_Exercise instructions_
The entries below contain a stretch that opens with the line containing "The height and width of the screenshot is (768, 1365)." and closes with the line containing "is (789, 524)."; set down that stretch exactly, both ends included, and nothing else.

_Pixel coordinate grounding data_
********
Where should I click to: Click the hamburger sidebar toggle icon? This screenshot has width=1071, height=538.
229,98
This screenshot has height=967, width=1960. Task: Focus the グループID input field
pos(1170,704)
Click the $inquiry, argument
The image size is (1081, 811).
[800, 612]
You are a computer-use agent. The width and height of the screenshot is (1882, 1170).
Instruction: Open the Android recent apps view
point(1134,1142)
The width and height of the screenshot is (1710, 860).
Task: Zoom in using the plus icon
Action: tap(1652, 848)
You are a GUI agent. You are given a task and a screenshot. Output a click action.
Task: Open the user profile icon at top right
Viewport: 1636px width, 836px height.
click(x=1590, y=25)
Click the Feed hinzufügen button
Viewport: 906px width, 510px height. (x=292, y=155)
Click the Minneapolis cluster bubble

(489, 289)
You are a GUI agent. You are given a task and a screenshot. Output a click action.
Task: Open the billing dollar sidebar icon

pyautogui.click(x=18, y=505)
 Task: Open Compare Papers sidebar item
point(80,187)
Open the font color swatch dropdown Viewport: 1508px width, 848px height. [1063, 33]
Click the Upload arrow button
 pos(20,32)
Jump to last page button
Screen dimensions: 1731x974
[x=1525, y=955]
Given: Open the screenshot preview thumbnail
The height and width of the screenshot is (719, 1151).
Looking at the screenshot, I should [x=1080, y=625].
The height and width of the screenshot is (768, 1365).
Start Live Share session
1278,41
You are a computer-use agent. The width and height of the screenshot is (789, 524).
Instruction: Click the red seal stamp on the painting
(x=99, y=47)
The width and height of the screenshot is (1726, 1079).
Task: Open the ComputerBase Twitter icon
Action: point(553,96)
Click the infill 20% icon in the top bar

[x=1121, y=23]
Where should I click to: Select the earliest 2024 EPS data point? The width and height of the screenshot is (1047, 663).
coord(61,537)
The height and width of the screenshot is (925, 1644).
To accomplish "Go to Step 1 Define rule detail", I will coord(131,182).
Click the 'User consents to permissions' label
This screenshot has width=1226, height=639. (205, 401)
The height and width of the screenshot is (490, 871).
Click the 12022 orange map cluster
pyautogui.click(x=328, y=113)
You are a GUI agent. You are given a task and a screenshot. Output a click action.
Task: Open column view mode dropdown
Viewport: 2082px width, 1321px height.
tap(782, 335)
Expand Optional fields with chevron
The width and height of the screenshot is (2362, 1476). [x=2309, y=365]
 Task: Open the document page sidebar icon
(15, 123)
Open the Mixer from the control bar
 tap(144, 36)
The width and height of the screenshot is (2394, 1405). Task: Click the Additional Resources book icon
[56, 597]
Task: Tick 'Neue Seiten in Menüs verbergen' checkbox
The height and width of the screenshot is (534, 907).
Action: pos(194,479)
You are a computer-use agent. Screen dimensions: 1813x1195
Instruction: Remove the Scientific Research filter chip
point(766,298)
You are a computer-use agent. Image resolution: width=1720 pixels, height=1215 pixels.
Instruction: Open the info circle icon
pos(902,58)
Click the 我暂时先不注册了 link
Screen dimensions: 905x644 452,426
********
_Your response_
The height and width of the screenshot is (768, 1365).
Start Live Share session
1278,41
You are a computer-use agent. The width and height of the screenshot is (789, 524).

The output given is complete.